5º) Dados los objetivos de la decisión, apenas importa: a) que la medida sea útil; b) que sea injustificable desde un punto de vista moral o político; c) que vaya a ser aplicada efectivamente de forma generalizada o que, por el contrario, solo en alguna ocasión -muy selectivamente- lo vaya a ser. Pues, en realidad, es suficiente para logar el fin pretendido con que la medida sea anunciada a bombo y platillo ("tenemos que ser implacables") y con que luego el gabinete de prensa correspondiente alimente a los medios con una docena de casos ejemplares, en los que uno de los "insolidarios" fue sancionado, "como se merecía". Con ello basta, para producir el efecto comunicativo buscado.

La cuestión, por supuesto, es que las normas sancionadoras predominantemente simbólicas, aunque se reclaman parte de una policy (de una politica pública -en nuestro caso, de la política sanitaria), en realidad no lo son: son tan solo parte de una estrategia de comunicación política (de las politics).
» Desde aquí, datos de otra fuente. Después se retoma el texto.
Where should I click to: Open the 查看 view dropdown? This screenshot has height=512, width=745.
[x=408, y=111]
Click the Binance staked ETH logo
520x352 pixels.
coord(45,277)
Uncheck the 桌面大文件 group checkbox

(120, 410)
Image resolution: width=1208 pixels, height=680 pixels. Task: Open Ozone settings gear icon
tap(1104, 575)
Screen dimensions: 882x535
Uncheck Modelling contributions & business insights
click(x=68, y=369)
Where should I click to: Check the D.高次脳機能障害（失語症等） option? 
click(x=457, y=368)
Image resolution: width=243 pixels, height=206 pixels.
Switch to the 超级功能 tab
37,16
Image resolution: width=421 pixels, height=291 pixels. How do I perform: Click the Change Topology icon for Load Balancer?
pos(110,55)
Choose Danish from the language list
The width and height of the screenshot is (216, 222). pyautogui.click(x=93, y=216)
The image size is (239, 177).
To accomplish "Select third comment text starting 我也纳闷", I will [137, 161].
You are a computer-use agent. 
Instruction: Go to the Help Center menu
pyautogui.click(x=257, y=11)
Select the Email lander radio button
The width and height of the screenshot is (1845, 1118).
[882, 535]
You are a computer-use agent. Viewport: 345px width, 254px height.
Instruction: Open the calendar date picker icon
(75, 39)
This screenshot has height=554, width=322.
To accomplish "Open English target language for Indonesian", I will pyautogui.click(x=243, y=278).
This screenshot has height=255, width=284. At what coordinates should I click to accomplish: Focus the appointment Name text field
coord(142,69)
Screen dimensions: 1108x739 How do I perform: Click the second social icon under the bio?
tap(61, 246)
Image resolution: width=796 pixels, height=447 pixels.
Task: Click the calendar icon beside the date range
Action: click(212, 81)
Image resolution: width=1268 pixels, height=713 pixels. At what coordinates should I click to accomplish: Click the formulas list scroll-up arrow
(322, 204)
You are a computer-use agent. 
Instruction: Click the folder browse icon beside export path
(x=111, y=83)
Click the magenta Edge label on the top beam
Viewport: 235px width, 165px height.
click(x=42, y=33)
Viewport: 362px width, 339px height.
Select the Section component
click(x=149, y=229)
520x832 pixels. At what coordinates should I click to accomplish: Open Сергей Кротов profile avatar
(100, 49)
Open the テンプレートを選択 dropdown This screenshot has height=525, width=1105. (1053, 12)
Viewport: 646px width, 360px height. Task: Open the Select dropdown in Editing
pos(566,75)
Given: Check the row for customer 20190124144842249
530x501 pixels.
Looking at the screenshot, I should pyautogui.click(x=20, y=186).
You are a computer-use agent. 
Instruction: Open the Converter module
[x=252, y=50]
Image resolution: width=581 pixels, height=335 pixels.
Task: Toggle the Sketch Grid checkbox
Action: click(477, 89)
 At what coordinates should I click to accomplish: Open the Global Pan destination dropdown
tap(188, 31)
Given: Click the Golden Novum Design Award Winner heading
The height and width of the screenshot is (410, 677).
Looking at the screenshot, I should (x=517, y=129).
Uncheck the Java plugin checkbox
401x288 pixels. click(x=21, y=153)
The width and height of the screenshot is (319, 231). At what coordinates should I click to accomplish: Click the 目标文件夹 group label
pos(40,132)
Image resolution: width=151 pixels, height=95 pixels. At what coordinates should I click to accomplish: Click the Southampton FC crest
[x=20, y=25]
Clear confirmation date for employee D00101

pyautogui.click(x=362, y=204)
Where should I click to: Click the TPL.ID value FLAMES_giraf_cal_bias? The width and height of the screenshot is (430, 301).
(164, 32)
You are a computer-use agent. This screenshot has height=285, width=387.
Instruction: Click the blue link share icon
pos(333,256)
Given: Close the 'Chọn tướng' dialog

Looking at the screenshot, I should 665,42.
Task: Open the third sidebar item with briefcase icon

Ni pretenden ser eficaces para proteger bienes jurídicos (no importa la lesividad de la conducta prohibida, ni tampoco la posibilidad de hacer cumplir efectivamente la prohibición), ni mucho menos eficientes (se desprecian los costes de la prohibición). Basta con que ofrezcan una imagen (de eficacia y eficiencia), al menos coste posible para los poderes públicos.

Eso sí: limitando para ello, sin justificación alguna, la libertad individual.